Carelessness in real life is rarely funny. The Institute of Medicine report calls for a dose of humility along with caring enough to prevent nightmares like the one in Indianapolis. "Doctors, nurses, pharmacists and other providers must communicate more with patients at every step of the way and make that communication a two-way street, listening to the patients as well as talking to them," it read. "They should also be more forthcoming when medication errors have occurred and explain what the consequences have been."

Methodist Hospital has set up a safety net of checks and double-checks in the aftermath of its tragedy, with support from other hospitals in the Indianapolis area. An Oct. 1 editorial signed by nurses from health-care agencies around the city read: "Certainly, no one ever wants to see a tragedy like this occur, but the fact remains that humans-even highly skilled health-care professionals-make mistakes. It is crucial that the system learn from this incident and put in place measures to protect patients, their families and health-care professionals themselves."

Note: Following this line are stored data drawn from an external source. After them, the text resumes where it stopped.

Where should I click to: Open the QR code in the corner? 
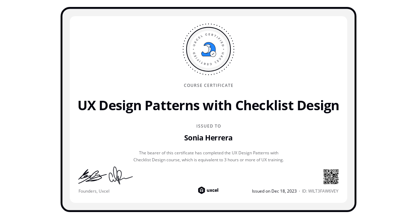pos(330,176)
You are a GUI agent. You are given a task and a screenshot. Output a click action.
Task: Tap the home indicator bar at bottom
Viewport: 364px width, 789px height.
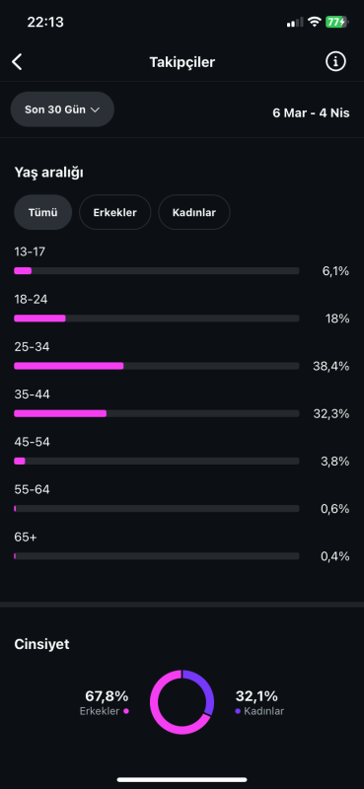[x=182, y=779]
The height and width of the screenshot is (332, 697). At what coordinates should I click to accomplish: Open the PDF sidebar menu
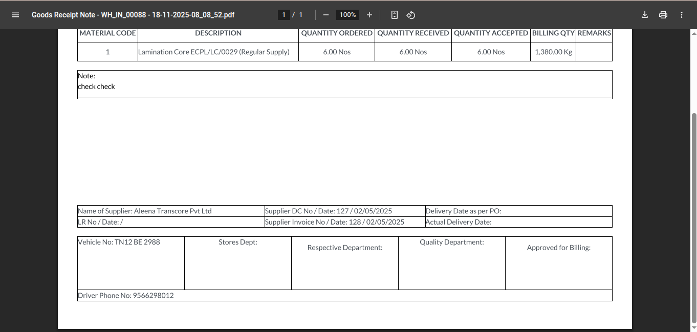coord(15,15)
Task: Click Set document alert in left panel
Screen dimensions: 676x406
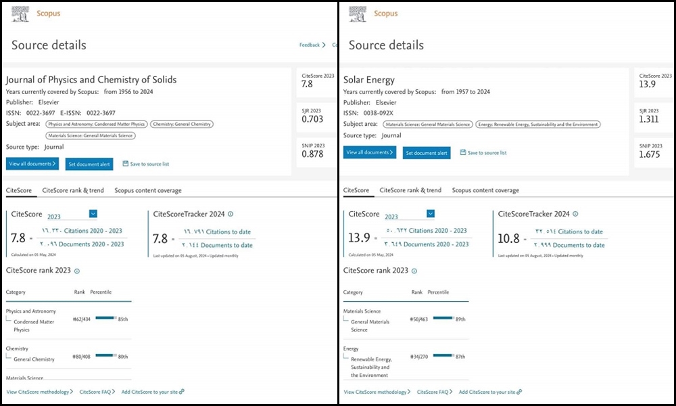Action: (x=91, y=164)
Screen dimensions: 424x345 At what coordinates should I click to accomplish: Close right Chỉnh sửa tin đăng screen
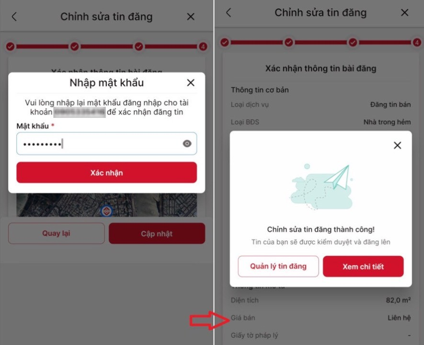pos(404,12)
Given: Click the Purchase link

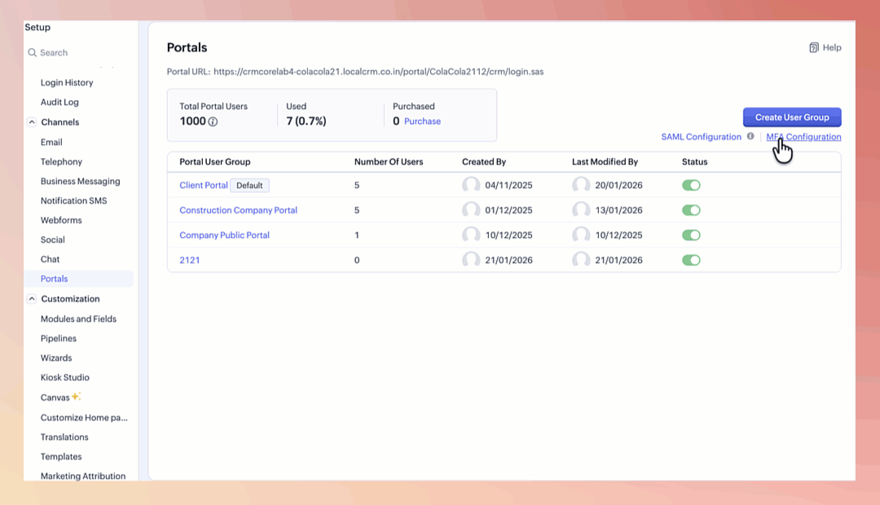Looking at the screenshot, I should (422, 121).
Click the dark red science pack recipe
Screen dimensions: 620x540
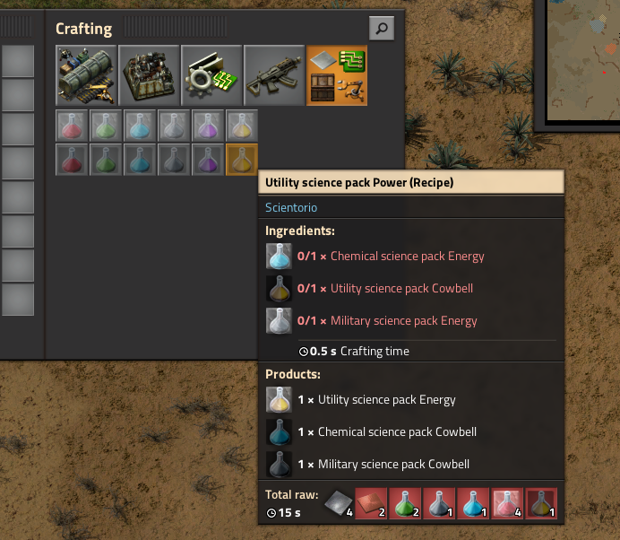pyautogui.click(x=72, y=160)
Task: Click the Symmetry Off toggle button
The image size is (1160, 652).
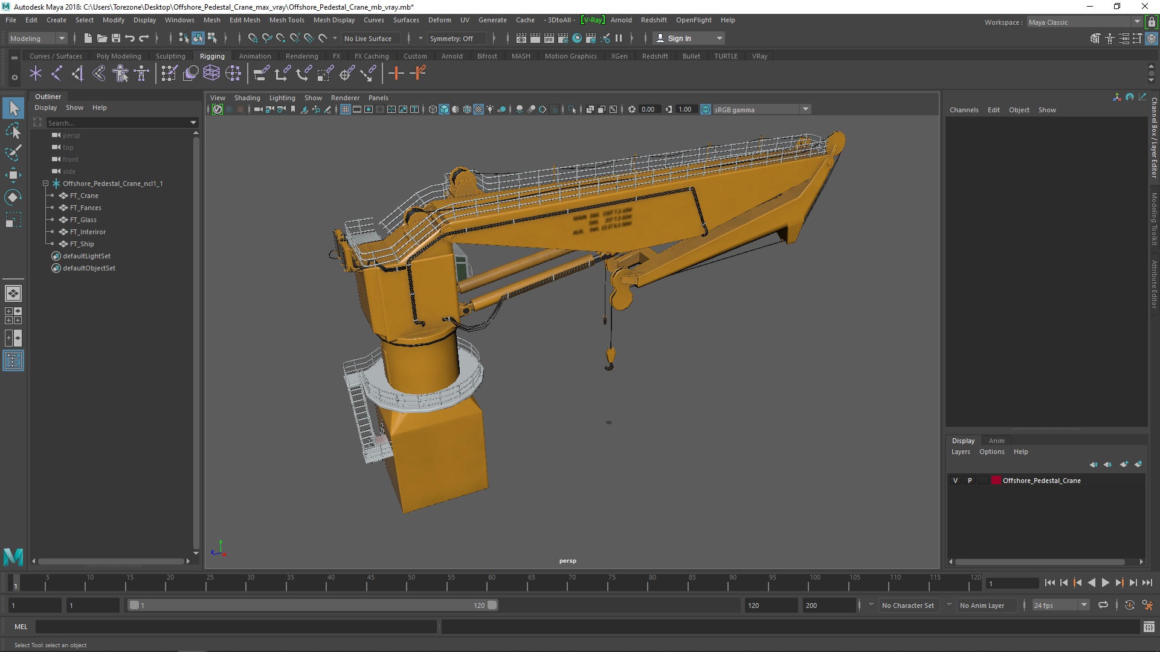Action: pyautogui.click(x=452, y=37)
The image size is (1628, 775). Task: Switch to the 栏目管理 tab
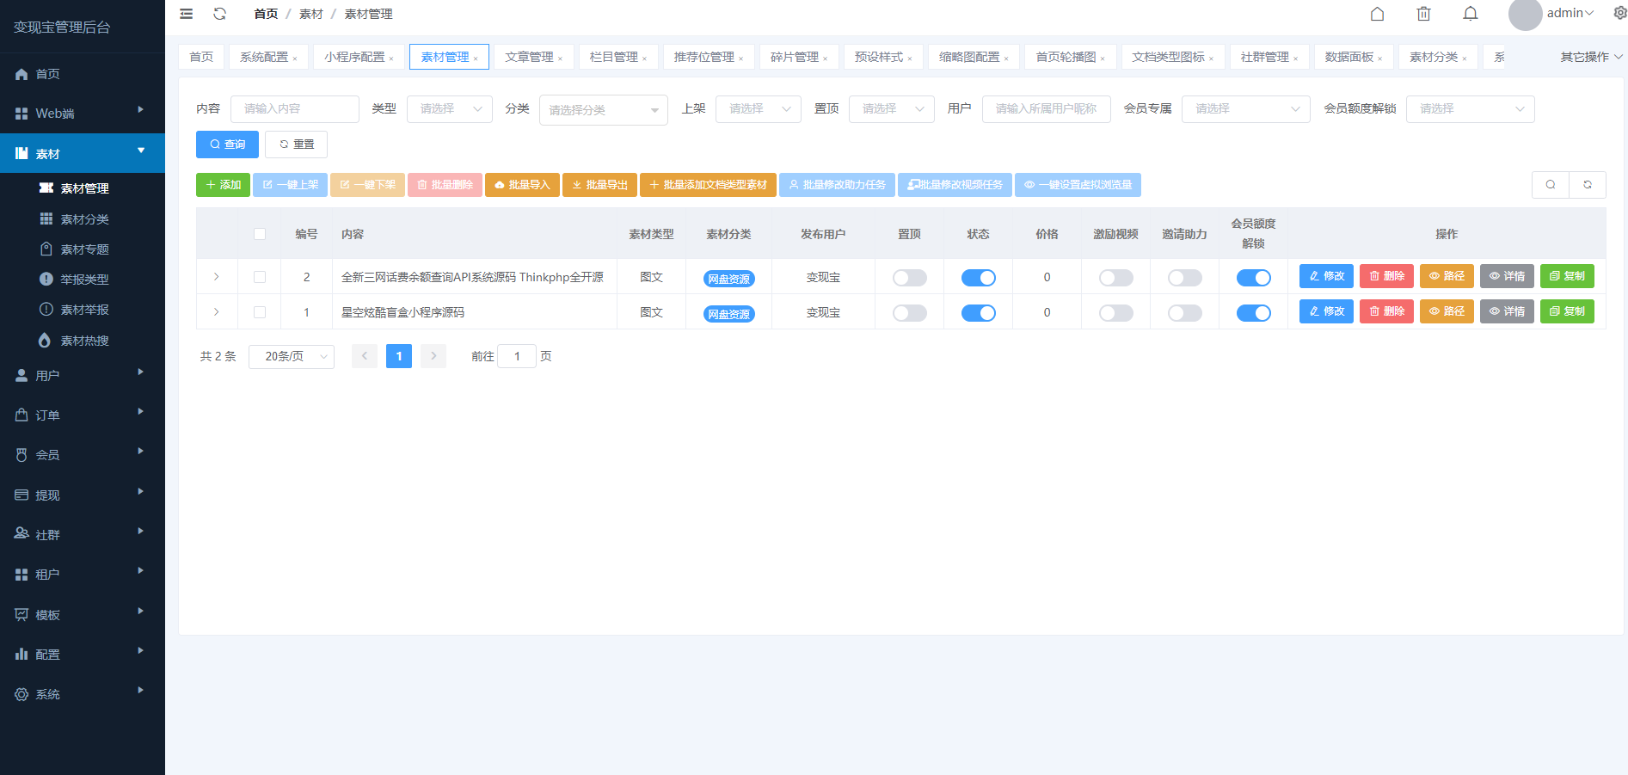tap(613, 57)
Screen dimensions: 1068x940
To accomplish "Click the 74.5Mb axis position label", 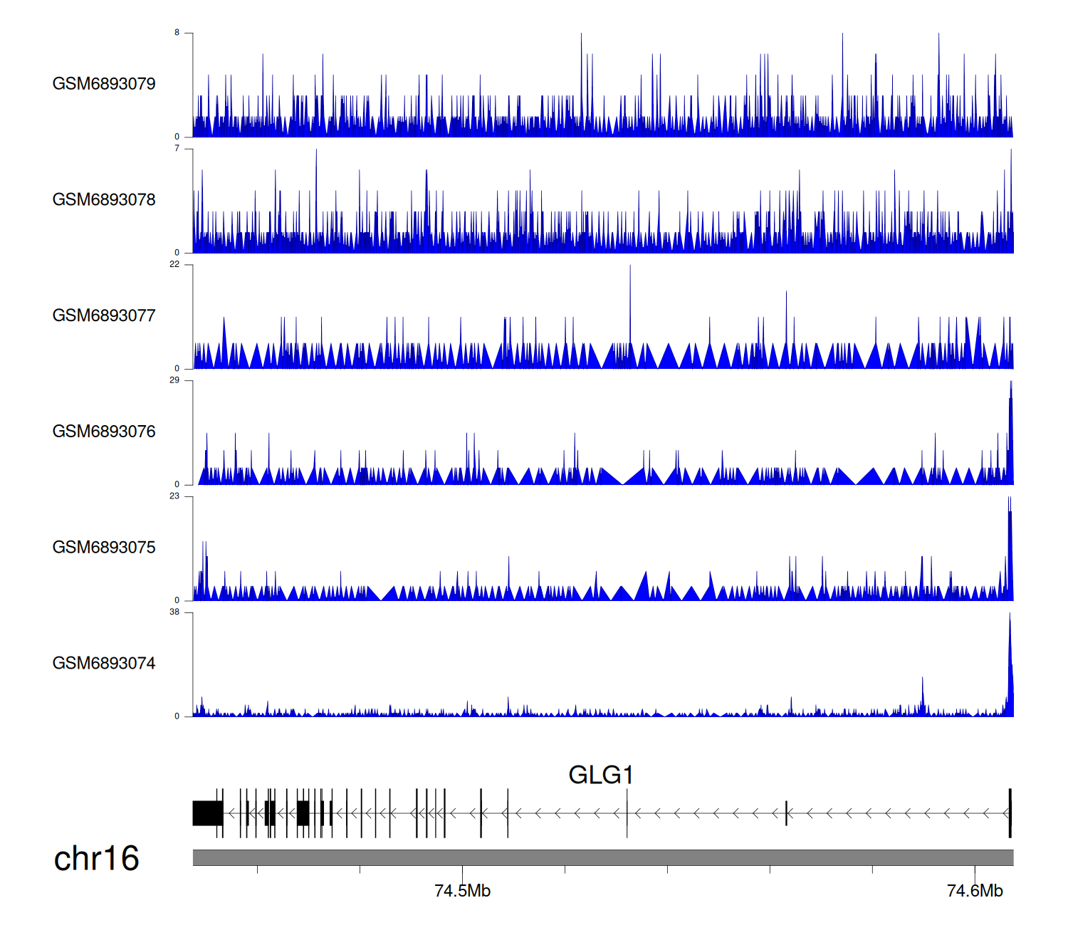I will tap(462, 891).

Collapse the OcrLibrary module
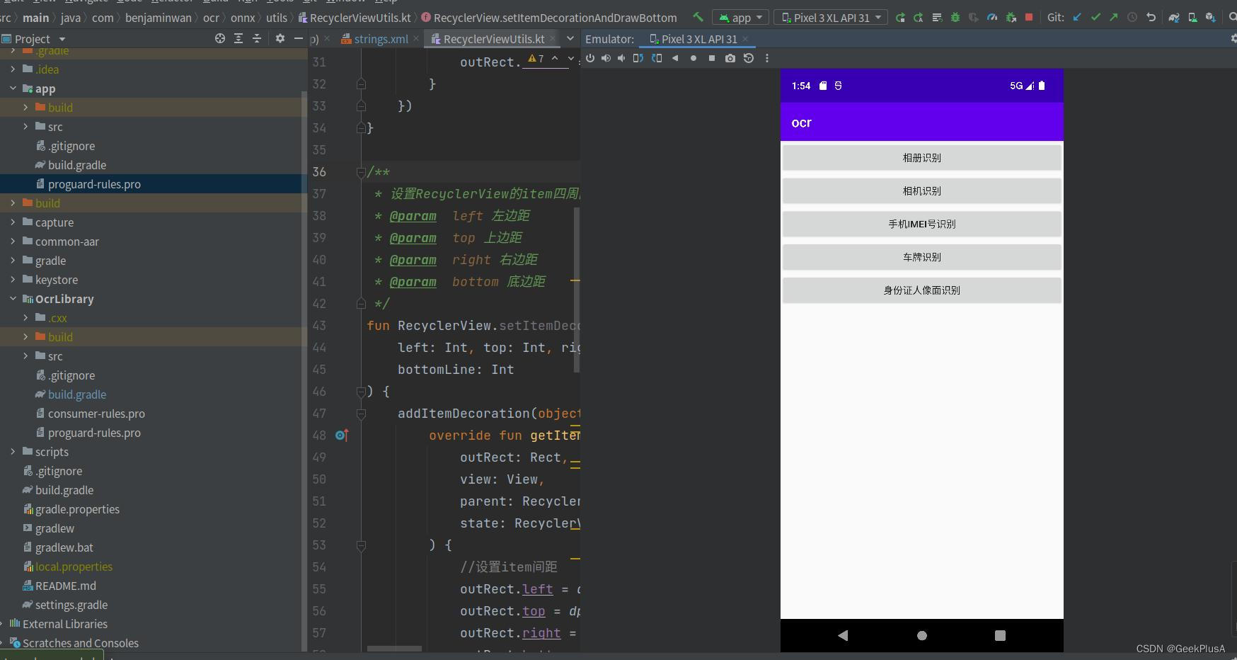pos(13,299)
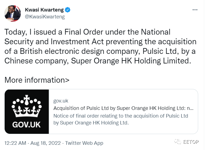
Task: Click the gov.uk domain label in the card
Action: 61,101
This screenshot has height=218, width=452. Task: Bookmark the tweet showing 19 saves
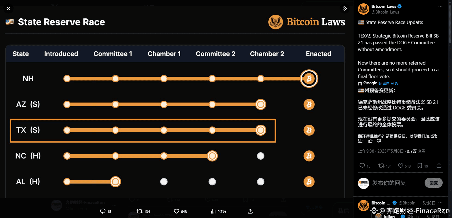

The nurses also asked for support from the public.

"The nurses and pharmacy technician involved-indeed the entire health-care community-share the burden for the deaths of these children," the editorial read. "This was everyone's worst nightmare."

Lynde Langdon
Lynde Langdon

Lynde lives in Wichita, Kan., with her husband and two daughters. She holds degrees from the University of Missouri in journalism, Russian, and business administration. She is in a long-term, committed relationship with the Lutheran church. Follow Lynde on Twitter @lmlangdon.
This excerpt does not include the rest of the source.